La preside, la scuola come ultima trincea: le nuove puntate spingono la serie verso l’abisso
Articolo Precedente
Articolo Successivo
Redazione Cultura e Spettacolo
-
Dopo la seconda serata, che ha consolidato il racconto dell’emergenza iniziale, La Preside entra in una fase più scura e articolata. La serie con Luisa Ranieri, ispirata alla vicenda reale della dirigente Eugenia Carfora a Caivano, abbandona infatti la dimensione collettiva della ricostruzione per affrontare, nelle prossime puntate in onda lunedì 26 gennaio, una domanda più crudele: cosa può fare la scuola quando il mondo fuori sembra deciso a distruggere ogni speranza? Il confine tra protezione e perdita, quel limite fragile che gli educatori tentano di presidiare, diventa il vero fulcro narrativo, mentre la fiction di Rai 1 sposta il suo obiettivo sui casi individuali più duri.
Dall’emergenza al confronto con il male
Se le prime puntate mostravano la sfida di riportare ordine e dignità in un istituto allo sbando, la terza serata – composta dal quinto e sesto episodio – segna un netto cambio di passo. La scuola, nel racconto, cessa di essere un semplice luogo da riorganizzare e diventa invece l’arena in cui si consumano scontri estremi.

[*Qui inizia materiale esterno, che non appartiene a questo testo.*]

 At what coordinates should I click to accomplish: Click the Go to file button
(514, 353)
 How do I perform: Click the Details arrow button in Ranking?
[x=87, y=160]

Eugenia Liguori, il personaggio interpretato con vigore da Luisa Ranieri, si troverà a fronteggiare, quasi da sola, dinamiche di violenza, bullismo e situazioni familiari del tutto fuori controllo, nelle quali l’intervento educativo rischia di apparire un tentativo disperato e insufficiente. La narrazione, che evita con intelligenza i facili trionfalismi, si addentra così in territori più complessi, dove la posta in gioco non è più soltanto il buon funzionamento dell’istituto ma la salvezza stessa di alcuni giovani.
Una lotta che mette tutto a rischio
Proprio in questa discesa negli inferi personali dei suoi studenti, la preside Eugenia deciderà di coinvolgere in modo più diretto Vittorio, uno dei pochi alleati su cui può contare. Una scelta, questa, che la espone a pericoli nuovi e più concreti, spingendo la trama verso toni da thriller sociale. La serie, che aveva già convinto pubblico e critica per il suo realismo e per le interpretazioni – tra cui spiccano quelle dei giovani attori come Aurora Venosa –, mostra qui tutta la sua ambizione: non limitarsi a raccontare una storia di riscatto, ma indagare il costo umano di quella battaglia. Il successo della fiction, del resto, nasce proprio dalla sua capacità di non essere puro intrattenimento, pur restando avvincente, e di porsi domande scomode senza la pretesa di offrire risposte definitive.
Il sistema scuola sotto la lente
Con il suo procedere, La Preside finisce così per raccontare molto più della biografia di una donna coraggiosa. Attraverso il suo punto di vista, la serie mette in scena la complessità dell’intero sistema scolastico quando questo viene chiamato a supplire alle carenze di un tessuto sociale lacerato. La conclusione del ciclo, prevista per il 2 febbraio con gli ultimi due episodi, si annuncia quindi come il momento più alto di una riflessione che ha saputo tenere insieme il ritmo di una narrazione popolare e la durezza di un’inchiesta. Resta, come un monito, la domanda che ha attraversato tutta la storia: la scuola può salvare una vita? Le prossime puntate sembrano esplorare proprio il confine in cui quella domanda rischia di trasformarsi in un ultimo, disperato appiglio.